Other key design elements were created for previous professional productions and tours and have been leased to Playhouse on Park. The puppets are in the original style developed by Rick Lyons for “Avenue Q” 15 years ago.

“Avenue Q” was made from the start to be lean and mean, with seven actors handling more than a dozen roles. There’s a lot to look at. The puppeteers don’t hide behind tables; they’re fully present. Sometimes you’ll find an actor holding one puppet while speaking the voice of a different one who’s being held by a different actor clear across the stage. It’s all part of the fun.

A couple of the cast members come with advanced knowledge of what they’re doing. EJ Zimmerman, who plays the budding therapist Christmas Eve, was in a national tour of “Avenue Q.” Weston Chandler Long, who plays the show’s ostensible hero, the uprepared-for-real-world college grad Princeton, as well as the closeted, high-strung Rod, has worked with actual Muppets. Long gives a full-bodied performance, leaping and strutting while manipulating his puppets.

Playhouse on Park regulars Peej Mele (as a succession of funny-voiced critters, including the porn-loving Trekkie Monster) and Ashley Brooke (as both sweet Kate Monster and lascivious Lucy T. Slut) retain the freshness and charm they shared in “[title of show]” last season and add some deft puppetry skills.
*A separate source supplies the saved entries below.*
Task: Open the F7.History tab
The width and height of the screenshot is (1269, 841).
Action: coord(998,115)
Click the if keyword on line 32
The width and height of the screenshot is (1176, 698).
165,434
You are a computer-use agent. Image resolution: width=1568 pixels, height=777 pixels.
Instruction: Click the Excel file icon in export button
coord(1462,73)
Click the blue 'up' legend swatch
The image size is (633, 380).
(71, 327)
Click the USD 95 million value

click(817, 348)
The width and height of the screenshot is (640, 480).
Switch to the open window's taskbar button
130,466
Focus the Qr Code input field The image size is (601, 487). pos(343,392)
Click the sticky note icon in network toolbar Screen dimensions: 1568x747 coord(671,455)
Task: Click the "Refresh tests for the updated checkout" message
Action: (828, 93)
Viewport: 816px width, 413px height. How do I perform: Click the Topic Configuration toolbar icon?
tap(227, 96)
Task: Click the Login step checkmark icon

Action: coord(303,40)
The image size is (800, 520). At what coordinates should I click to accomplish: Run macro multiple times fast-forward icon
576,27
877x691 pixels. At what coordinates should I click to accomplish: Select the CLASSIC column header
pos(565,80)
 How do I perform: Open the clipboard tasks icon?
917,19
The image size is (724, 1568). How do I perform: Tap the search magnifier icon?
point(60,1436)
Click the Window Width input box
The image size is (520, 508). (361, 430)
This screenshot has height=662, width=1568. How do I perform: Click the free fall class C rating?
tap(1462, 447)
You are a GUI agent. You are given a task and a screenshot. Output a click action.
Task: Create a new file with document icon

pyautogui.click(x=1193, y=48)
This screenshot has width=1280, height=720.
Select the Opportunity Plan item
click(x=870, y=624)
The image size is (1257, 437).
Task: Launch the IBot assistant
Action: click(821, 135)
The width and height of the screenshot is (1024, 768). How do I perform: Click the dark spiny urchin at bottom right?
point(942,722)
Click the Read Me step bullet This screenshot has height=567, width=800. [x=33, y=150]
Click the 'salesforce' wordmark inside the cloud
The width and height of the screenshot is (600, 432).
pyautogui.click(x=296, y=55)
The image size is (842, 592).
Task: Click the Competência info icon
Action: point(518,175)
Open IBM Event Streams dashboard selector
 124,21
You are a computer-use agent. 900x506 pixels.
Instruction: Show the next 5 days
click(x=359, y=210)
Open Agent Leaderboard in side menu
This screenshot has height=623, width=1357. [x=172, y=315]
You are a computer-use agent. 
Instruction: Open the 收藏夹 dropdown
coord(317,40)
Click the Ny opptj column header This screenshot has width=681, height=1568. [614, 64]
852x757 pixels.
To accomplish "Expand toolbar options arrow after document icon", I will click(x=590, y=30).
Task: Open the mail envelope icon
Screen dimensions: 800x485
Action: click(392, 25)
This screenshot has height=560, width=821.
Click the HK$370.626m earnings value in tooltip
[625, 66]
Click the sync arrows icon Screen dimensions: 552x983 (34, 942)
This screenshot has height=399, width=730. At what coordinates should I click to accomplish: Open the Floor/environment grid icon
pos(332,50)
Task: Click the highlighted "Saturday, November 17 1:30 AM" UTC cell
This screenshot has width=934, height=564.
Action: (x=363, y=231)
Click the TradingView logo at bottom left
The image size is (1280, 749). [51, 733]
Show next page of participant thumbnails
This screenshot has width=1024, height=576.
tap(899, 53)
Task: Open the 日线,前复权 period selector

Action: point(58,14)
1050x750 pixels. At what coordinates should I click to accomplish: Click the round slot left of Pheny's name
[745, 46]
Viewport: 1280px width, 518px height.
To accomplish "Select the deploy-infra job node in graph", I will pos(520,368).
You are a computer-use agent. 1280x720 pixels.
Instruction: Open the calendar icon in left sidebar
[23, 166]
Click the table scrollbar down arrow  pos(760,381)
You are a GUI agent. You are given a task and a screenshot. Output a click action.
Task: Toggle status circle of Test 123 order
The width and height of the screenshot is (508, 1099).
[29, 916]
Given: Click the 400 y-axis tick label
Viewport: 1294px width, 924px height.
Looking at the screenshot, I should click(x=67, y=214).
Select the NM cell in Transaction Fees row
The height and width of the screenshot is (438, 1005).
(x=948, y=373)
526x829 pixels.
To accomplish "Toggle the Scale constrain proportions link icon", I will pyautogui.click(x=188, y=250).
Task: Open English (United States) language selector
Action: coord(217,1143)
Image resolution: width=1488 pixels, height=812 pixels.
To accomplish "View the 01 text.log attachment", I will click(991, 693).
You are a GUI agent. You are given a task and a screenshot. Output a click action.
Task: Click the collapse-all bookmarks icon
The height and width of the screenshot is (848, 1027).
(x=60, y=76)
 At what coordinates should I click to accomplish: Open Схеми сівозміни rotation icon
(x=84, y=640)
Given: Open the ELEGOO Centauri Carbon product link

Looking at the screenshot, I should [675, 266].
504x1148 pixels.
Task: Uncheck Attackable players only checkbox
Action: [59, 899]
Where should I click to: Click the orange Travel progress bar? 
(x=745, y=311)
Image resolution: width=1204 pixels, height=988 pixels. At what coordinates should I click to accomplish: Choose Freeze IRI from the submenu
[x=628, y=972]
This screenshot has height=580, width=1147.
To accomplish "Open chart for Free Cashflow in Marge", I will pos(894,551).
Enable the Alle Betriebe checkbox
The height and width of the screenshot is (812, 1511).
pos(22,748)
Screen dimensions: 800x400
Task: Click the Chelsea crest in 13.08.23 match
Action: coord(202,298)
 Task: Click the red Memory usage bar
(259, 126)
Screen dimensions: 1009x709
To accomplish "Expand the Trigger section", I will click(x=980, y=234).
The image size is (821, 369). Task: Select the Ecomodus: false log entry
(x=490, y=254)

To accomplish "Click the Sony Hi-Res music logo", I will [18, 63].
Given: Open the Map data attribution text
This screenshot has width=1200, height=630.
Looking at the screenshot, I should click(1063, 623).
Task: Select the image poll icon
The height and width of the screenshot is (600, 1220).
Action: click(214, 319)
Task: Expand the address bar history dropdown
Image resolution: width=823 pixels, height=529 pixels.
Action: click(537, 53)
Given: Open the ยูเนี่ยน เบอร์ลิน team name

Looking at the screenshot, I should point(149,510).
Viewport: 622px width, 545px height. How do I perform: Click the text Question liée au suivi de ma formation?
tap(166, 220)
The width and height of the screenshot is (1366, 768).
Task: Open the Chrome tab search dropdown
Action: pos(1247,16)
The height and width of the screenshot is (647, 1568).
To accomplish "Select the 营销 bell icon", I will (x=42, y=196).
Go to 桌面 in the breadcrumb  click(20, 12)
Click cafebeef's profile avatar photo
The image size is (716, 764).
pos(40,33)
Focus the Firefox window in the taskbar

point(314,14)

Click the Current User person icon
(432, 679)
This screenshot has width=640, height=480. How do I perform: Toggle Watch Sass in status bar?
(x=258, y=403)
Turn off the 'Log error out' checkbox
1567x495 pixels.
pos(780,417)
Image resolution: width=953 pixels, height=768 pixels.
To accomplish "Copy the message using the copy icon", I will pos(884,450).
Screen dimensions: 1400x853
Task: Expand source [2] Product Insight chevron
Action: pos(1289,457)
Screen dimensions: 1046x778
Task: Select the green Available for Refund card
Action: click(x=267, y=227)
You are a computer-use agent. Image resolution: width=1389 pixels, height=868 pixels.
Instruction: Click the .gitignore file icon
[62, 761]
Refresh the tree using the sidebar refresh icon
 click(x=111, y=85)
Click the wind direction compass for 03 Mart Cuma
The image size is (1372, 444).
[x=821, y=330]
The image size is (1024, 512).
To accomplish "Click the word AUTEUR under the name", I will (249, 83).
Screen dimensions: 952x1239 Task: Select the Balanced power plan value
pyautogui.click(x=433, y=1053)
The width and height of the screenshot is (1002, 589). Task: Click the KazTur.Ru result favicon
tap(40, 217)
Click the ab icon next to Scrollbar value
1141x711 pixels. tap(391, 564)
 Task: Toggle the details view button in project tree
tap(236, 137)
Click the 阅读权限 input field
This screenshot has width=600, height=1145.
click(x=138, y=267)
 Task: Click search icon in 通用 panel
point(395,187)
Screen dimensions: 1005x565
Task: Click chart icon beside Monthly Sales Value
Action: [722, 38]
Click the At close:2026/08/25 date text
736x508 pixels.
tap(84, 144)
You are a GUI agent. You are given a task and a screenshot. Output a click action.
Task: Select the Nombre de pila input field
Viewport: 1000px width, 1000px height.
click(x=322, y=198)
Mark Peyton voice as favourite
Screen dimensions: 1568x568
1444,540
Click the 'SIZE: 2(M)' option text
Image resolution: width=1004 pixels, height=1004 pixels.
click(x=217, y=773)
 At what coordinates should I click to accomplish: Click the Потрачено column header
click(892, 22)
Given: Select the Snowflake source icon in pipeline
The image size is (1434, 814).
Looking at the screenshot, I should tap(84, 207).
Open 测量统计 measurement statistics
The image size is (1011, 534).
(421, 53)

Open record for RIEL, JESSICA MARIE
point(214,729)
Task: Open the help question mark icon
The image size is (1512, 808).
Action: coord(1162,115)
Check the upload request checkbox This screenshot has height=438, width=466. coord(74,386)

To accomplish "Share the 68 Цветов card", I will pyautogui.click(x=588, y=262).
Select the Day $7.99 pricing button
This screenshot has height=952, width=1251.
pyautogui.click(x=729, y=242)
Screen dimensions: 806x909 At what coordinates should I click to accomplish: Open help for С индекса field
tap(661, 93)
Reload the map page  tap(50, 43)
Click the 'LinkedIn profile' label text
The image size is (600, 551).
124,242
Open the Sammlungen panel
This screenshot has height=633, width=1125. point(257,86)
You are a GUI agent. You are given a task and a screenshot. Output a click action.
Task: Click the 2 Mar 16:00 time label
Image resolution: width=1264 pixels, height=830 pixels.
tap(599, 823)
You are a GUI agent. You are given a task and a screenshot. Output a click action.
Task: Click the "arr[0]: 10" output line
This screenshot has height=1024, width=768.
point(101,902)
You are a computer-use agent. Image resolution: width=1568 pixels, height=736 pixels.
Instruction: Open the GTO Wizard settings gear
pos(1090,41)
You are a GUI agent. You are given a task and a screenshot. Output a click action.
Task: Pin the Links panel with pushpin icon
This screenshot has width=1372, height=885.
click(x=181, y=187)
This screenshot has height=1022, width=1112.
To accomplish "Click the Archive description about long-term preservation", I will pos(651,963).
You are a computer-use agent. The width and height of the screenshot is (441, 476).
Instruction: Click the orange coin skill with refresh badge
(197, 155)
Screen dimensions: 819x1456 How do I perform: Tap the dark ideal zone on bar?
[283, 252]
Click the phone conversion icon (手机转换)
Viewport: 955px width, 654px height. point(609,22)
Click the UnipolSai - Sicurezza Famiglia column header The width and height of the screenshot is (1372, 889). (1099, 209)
Brooke nails the love song “There’s a Fine Fine Line,” delivering it on pitch but also with an expressive brokenhearted crack in her voice.

Seven actors handle more than a dozen roles in “Avenue Q.”

Also singing divinely is Abena Mensah-Bonsu as washed-up celebrity Gary Coleman, charged with getting the party started for such rousing songs as “You Can Be as Loud as the Hell You Want (When You’re Makin’ Love)” and “Schadenfreude.” James Fairfield does the dumpy-loser bit well as the unfunny comedian Brian. Colleen Welsh provides able, and constant, back-up as everything from the homeless puppet Nicky’s left arm to one of the demonically cute “Bad Idea Bears.”

Playhouse on Park has had regular success with shows that offer stereotypical, sometimes cartoonish takes on the depravities and demoralizations of New York City. This list could include “Little Shop of Horrors,” “[title of show],” “I Hate Hamlet,” “A Chorus Line,” “Higgins in Harlem” and even “The Chosen” and “Angels in America.” Here’s another one. They’re comfortable here.

AVENUE Q — book by Jeff Whitty, music and lyrics by Robert Lopez and Jeff Marx, directed by Kyle Brand — is at Playhouse on Park, 244 Park Road, West Hartford through Oct. 8. Performances are Wednesday and Thursday at 7:30 p.m., Friday and Saturday at 8 p.m.; and Sunday at 2 p.m., with an added Tuesday matinee Sept. 26 at 2 p.m. Tickets are $17.50-$50. 860-523-5900, playhouseonpark.org.